Stored data

********

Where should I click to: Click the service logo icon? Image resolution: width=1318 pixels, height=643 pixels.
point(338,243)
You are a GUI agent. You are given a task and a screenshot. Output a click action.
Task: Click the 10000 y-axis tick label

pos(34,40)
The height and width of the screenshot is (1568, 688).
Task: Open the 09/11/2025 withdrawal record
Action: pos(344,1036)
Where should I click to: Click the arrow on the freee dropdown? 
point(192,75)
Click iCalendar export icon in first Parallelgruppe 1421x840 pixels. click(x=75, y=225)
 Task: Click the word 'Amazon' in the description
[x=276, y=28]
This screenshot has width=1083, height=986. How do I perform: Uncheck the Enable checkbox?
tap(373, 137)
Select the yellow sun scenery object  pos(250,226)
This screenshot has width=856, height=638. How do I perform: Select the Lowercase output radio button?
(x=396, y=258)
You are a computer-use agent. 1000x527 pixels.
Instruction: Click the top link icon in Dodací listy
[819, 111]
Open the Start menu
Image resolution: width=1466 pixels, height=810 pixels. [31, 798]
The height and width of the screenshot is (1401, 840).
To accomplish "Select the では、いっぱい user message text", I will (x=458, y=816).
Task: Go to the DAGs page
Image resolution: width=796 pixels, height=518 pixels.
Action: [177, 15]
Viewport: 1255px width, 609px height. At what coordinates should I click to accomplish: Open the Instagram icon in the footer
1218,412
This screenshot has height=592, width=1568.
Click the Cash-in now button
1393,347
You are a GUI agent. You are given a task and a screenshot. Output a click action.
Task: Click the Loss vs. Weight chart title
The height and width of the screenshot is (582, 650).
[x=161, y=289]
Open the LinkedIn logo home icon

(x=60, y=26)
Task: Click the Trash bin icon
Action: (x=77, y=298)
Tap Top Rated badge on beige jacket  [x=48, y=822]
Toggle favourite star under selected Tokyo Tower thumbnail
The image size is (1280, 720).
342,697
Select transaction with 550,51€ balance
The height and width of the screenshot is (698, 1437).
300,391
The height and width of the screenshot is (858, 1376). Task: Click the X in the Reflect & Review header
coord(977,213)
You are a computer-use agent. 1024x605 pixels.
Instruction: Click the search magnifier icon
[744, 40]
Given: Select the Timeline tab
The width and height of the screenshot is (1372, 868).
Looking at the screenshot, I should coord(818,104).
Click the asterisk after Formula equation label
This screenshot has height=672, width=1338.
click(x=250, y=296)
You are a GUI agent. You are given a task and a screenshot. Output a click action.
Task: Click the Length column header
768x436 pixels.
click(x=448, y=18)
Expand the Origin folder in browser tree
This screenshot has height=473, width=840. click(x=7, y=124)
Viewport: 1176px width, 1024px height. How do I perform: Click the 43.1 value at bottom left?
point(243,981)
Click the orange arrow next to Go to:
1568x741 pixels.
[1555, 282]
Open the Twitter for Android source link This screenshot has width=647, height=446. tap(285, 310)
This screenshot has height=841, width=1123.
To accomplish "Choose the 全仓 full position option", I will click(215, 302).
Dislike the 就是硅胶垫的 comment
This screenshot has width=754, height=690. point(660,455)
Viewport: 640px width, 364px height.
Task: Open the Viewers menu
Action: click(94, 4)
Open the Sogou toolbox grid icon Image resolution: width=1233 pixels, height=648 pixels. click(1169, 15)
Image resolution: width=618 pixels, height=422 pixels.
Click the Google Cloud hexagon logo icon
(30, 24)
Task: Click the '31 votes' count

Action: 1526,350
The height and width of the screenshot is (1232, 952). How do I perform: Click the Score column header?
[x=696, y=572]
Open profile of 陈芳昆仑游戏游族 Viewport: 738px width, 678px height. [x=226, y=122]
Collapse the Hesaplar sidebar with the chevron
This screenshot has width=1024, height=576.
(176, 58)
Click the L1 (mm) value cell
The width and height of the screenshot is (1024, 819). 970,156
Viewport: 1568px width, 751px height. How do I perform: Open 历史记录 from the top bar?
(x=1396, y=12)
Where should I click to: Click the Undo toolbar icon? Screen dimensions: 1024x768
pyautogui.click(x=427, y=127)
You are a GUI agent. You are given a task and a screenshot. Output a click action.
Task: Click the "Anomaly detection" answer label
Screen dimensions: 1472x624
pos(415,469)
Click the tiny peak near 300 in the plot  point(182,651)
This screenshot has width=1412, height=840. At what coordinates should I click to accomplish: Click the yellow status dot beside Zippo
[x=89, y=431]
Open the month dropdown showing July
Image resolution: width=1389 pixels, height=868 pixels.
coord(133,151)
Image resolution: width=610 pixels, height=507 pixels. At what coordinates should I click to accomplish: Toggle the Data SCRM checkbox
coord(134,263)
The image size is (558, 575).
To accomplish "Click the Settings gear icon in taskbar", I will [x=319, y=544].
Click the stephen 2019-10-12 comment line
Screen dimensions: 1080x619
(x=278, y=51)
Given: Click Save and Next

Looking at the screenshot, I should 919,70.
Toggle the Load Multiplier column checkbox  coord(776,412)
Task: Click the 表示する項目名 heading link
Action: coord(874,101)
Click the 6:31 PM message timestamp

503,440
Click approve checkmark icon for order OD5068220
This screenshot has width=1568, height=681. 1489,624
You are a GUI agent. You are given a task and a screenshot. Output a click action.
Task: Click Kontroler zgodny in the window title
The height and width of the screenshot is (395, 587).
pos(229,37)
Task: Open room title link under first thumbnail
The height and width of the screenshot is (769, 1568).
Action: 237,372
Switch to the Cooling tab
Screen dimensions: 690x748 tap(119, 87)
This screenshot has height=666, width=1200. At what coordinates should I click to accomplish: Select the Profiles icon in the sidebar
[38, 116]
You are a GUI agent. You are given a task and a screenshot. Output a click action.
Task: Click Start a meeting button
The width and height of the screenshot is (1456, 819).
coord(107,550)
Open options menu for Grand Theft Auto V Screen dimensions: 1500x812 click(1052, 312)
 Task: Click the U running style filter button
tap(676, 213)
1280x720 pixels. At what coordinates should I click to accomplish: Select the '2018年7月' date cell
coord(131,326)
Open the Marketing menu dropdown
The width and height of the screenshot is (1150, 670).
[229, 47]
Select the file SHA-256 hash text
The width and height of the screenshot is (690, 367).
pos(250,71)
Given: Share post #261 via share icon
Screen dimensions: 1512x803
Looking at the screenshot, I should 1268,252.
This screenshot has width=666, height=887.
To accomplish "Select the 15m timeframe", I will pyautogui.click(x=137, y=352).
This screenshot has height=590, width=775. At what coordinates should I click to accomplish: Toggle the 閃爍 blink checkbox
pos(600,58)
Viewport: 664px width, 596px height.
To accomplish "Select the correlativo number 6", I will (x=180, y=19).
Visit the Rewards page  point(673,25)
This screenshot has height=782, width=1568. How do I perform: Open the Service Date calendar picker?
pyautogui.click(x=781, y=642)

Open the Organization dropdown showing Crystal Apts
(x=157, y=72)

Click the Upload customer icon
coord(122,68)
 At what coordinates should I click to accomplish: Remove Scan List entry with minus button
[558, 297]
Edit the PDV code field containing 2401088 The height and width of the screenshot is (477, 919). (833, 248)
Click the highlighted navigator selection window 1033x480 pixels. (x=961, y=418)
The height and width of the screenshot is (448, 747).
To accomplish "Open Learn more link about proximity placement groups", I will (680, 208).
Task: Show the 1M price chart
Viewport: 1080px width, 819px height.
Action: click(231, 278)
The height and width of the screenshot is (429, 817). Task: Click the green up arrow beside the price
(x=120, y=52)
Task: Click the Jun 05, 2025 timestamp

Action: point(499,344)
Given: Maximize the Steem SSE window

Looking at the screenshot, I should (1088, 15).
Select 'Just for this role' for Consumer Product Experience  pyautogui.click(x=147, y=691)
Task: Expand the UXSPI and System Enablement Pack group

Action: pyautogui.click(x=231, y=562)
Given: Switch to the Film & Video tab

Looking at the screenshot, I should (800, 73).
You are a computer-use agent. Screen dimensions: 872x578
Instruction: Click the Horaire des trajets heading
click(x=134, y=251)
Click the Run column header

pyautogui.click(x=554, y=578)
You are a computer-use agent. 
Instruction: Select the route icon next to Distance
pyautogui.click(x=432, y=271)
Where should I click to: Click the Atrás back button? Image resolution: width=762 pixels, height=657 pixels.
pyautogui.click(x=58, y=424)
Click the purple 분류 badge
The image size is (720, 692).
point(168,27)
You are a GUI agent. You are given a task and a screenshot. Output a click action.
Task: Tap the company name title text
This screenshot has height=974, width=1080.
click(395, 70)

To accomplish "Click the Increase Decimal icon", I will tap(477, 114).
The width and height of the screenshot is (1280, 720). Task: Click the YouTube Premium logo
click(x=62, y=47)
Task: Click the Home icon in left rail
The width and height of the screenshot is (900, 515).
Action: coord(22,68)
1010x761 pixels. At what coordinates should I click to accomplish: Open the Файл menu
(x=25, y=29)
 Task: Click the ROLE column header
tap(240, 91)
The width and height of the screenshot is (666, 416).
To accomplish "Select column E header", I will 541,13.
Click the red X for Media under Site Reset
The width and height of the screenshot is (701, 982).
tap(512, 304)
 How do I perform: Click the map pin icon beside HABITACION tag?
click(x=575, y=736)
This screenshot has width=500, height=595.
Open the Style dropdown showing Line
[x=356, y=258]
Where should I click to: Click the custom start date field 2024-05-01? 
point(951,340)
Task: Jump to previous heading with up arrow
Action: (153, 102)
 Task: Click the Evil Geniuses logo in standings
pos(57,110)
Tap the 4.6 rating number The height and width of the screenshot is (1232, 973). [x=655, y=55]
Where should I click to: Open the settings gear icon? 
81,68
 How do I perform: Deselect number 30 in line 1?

********

**Exercise prompt:** Between the first line of the entries above and the line with "Select the yellow", both included, copy every line exactly and nothing outside that range.

**Solution to this exercise:**
Where should I click to: Click the service logo icon? Image resolution: width=1318 pixels, height=643 pixels.
point(338,243)
You are a GUI agent. You are given a task and a screenshot. Output a click action.
Task: Click the 10000 y-axis tick label

pos(34,40)
The height and width of the screenshot is (1568, 688).
Task: Open the 09/11/2025 withdrawal record
Action: pos(344,1036)
Where should I click to: Click the arrow on the freee dropdown? 
point(192,75)
Click iCalendar export icon in first Parallelgruppe 1421x840 pixels. click(x=75, y=225)
 Task: Click the word 'Amazon' in the description
[x=276, y=28]
This screenshot has width=1083, height=986. How do I perform: Uncheck the Enable checkbox?
tap(373, 137)
Select the yellow sun scenery object  pos(250,226)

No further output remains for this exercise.